> [Görev talimatı]: Aşağıdaki kayıtların tamamını tek harfini bile değiştirmeden aynen tekrar yaz.

> [Bir veri dosyasından parça]:
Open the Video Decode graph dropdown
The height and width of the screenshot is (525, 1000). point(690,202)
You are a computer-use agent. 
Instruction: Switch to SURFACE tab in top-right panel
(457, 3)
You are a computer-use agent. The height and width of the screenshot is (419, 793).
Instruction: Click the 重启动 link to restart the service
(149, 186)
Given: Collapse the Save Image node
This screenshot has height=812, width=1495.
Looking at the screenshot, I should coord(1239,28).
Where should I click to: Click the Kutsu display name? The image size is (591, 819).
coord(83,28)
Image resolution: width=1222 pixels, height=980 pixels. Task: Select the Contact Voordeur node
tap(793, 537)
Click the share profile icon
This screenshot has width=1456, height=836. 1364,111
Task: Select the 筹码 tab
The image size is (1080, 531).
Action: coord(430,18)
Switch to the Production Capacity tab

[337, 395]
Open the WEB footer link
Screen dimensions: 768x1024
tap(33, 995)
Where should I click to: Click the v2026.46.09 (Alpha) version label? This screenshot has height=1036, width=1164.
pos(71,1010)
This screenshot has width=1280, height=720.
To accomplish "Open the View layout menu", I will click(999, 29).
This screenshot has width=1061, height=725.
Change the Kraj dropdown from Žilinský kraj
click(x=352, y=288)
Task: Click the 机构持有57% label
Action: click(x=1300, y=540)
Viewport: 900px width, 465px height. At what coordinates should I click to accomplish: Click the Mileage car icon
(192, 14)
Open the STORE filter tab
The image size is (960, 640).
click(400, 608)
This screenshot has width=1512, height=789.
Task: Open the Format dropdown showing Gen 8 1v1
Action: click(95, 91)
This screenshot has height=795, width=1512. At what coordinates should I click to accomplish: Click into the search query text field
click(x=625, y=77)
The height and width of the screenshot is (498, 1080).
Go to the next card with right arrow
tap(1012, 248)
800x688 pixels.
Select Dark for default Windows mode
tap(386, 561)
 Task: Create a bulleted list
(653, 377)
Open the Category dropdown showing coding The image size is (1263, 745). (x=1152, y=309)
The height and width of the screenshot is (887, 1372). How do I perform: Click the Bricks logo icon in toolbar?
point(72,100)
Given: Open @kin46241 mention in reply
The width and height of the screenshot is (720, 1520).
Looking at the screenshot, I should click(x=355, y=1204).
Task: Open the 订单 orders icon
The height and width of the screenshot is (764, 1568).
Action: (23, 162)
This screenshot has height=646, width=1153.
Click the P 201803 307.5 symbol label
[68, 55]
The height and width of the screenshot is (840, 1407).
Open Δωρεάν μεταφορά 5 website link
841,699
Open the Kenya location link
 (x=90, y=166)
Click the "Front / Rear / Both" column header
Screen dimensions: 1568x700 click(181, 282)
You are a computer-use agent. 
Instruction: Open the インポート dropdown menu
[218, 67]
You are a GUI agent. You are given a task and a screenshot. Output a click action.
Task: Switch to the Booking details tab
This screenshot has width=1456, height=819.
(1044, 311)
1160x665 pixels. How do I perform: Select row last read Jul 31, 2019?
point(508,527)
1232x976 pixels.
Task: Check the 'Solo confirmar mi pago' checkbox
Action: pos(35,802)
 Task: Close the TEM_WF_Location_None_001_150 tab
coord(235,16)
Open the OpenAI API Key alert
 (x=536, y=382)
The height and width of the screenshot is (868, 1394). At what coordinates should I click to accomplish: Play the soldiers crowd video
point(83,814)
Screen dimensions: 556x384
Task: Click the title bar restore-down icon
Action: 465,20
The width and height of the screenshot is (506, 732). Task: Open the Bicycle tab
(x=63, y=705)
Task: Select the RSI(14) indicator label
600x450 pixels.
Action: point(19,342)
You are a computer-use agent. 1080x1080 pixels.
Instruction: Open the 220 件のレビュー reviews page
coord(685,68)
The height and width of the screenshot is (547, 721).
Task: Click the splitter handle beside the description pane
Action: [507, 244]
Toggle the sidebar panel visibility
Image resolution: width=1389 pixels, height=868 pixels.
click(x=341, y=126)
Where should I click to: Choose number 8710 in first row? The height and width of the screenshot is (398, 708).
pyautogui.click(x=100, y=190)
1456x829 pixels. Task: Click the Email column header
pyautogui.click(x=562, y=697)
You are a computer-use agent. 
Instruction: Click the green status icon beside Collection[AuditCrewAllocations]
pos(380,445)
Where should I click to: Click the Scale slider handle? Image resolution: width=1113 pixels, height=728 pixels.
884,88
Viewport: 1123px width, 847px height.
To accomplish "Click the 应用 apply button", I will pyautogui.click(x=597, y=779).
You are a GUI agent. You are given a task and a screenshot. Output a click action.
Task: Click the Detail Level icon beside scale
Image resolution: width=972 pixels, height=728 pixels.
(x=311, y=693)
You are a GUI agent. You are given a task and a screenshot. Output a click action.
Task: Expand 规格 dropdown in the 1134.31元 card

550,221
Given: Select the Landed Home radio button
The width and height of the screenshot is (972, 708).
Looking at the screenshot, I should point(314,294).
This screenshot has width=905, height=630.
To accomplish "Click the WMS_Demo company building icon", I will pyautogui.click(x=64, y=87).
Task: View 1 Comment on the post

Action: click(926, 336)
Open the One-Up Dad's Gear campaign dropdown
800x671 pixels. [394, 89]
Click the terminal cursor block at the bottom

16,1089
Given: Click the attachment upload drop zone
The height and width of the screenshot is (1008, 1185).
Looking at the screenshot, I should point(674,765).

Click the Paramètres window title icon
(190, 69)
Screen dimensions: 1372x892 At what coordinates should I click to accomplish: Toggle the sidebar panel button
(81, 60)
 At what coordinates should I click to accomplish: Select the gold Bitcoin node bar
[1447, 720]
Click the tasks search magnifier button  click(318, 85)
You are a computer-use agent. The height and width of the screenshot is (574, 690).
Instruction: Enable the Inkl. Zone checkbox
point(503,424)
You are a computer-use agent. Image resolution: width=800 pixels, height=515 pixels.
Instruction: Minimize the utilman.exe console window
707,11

> [Beklenen cevap]:
Open the Video Decode graph dropdown
The height and width of the screenshot is (525, 1000). point(690,202)
You are a computer-use agent. 
Instruction: Switch to SURFACE tab in top-right panel
(457, 3)
You are a computer-use agent. The height and width of the screenshot is (419, 793).
Instruction: Click the 重启动 link to restart the service
(149, 186)
Given: Collapse the Save Image node
This screenshot has height=812, width=1495.
Looking at the screenshot, I should coord(1239,28).
Where should I click to: Click the Kutsu display name? The image size is (591, 819).
coord(83,28)
Image resolution: width=1222 pixels, height=980 pixels. Task: Select the Contact Voordeur node
tap(793, 537)
Click the share profile icon
This screenshot has width=1456, height=836. 1364,111
Task: Select the 筹码 tab
The image size is (1080, 531).
Action: coord(430,18)
Switch to the Production Capacity tab

[337, 395]
Open the WEB footer link
Screen dimensions: 768x1024
tap(33, 995)
Where should I click to: Click the v2026.46.09 (Alpha) version label? This screenshot has height=1036, width=1164.
pos(71,1010)
This screenshot has width=1280, height=720.
To accomplish "Open the View layout menu", I will click(999, 29).
This screenshot has width=1061, height=725.
Change the Kraj dropdown from Žilinský kraj
click(x=352, y=288)
Task: Click the 机构持有57% label
Action: click(x=1300, y=540)
Viewport: 900px width, 465px height. At what coordinates should I click to accomplish: Click the Mileage car icon
(192, 14)
Open the STORE filter tab
The image size is (960, 640).
click(400, 608)
This screenshot has width=1512, height=789.
Task: Open the Format dropdown showing Gen 8 1v1
Action: click(95, 91)
This screenshot has height=795, width=1512. At what coordinates should I click to accomplish: Click into the search query text field
click(x=625, y=77)
The height and width of the screenshot is (498, 1080).
Go to the next card with right arrow
tap(1012, 248)
800x688 pixels.
Select Dark for default Windows mode
tap(386, 561)
 Task: Create a bulleted list
(653, 377)
Open the Category dropdown showing coding The image size is (1263, 745). (x=1152, y=309)
The height and width of the screenshot is (887, 1372). How do I perform: Click the Bricks logo icon in toolbar?
point(72,100)
Given: Open @kin46241 mention in reply
The width and height of the screenshot is (720, 1520).
Looking at the screenshot, I should click(x=355, y=1204).
Task: Open the 订单 orders icon
The height and width of the screenshot is (764, 1568).
Action: (23, 162)
This screenshot has height=646, width=1153.
Click the P 201803 307.5 symbol label
[68, 55]
The height and width of the screenshot is (840, 1407).
Open Δωρεάν μεταφορά 5 website link
841,699
Open the Kenya location link
 (x=90, y=166)
Click the "Front / Rear / Both" column header
Screen dimensions: 1568x700 click(181, 282)
You are a computer-use agent. 
Instruction: Open the インポート dropdown menu
[218, 67]
You are a GUI agent. You are given a task and a screenshot. Output a click action.
Task: Switch to the Booking details tab
This screenshot has width=1456, height=819.
(1044, 311)
1160x665 pixels. How do I perform: Select row last read Jul 31, 2019?
point(508,527)
1232x976 pixels.
Task: Check the 'Solo confirmar mi pago' checkbox
Action: pos(35,802)
 Task: Close the TEM_WF_Location_None_001_150 tab
coord(235,16)
Open the OpenAI API Key alert
 (x=536, y=382)
The height and width of the screenshot is (868, 1394). At what coordinates should I click to accomplish: Play the soldiers crowd video
point(83,814)
Screen dimensions: 556x384
Task: Click the title bar restore-down icon
Action: 465,20
The width and height of the screenshot is (506, 732). Task: Open the Bicycle tab
(x=63, y=705)
Task: Select the RSI(14) indicator label
600x450 pixels.
Action: point(19,342)
You are a computer-use agent. 1080x1080 pixels.
Instruction: Open the 220 件のレビュー reviews page
coord(685,68)
The height and width of the screenshot is (547, 721).
Task: Click the splitter handle beside the description pane
Action: [507, 244]
Toggle the sidebar panel visibility
Image resolution: width=1389 pixels, height=868 pixels.
click(x=341, y=126)
Where should I click to: Choose number 8710 in first row? The height and width of the screenshot is (398, 708).
pyautogui.click(x=100, y=190)
1456x829 pixels. Task: Click the Email column header
pyautogui.click(x=562, y=697)
You are a computer-use agent. 
Instruction: Click the green status icon beside Collection[AuditCrewAllocations]
pos(380,445)
Where should I click to: Click the Scale slider handle? Image resolution: width=1113 pixels, height=728 pixels.
884,88
Viewport: 1123px width, 847px height.
To accomplish "Click the 应用 apply button", I will pyautogui.click(x=597, y=779).
You are a GUI agent. You are given a task and a screenshot. Output a click action.
Task: Click the Detail Level icon beside scale
Image resolution: width=972 pixels, height=728 pixels.
(x=311, y=693)
You are a GUI agent. You are given a task and a screenshot. Output a click action.
Task: Expand 规格 dropdown in the 1134.31元 card

550,221
Given: Select the Landed Home radio button
The width and height of the screenshot is (972, 708).
Looking at the screenshot, I should point(314,294).
This screenshot has width=905, height=630.
To accomplish "Click the WMS_Demo company building icon", I will pyautogui.click(x=64, y=87).
Task: View 1 Comment on the post

Action: click(926, 336)
Open the One-Up Dad's Gear campaign dropdown
800x671 pixels. [394, 89]
Click the terminal cursor block at the bottom

16,1089
Given: Click the attachment upload drop zone
The height and width of the screenshot is (1008, 1185).
Looking at the screenshot, I should point(674,765).

Click the Paramètres window title icon
(190, 69)
Screen dimensions: 1372x892 At what coordinates should I click to accomplish: Toggle the sidebar panel button
(81, 60)
 At what coordinates should I click to accomplish: Select the gold Bitcoin node bar
[1447, 720]
Click the tasks search magnifier button  click(318, 85)
You are a computer-use agent. The height and width of the screenshot is (574, 690).
Instruction: Enable the Inkl. Zone checkbox
point(503,424)
You are a computer-use agent. Image resolution: width=800 pixels, height=515 pixels.
Instruction: Minimize the utilman.exe console window
707,11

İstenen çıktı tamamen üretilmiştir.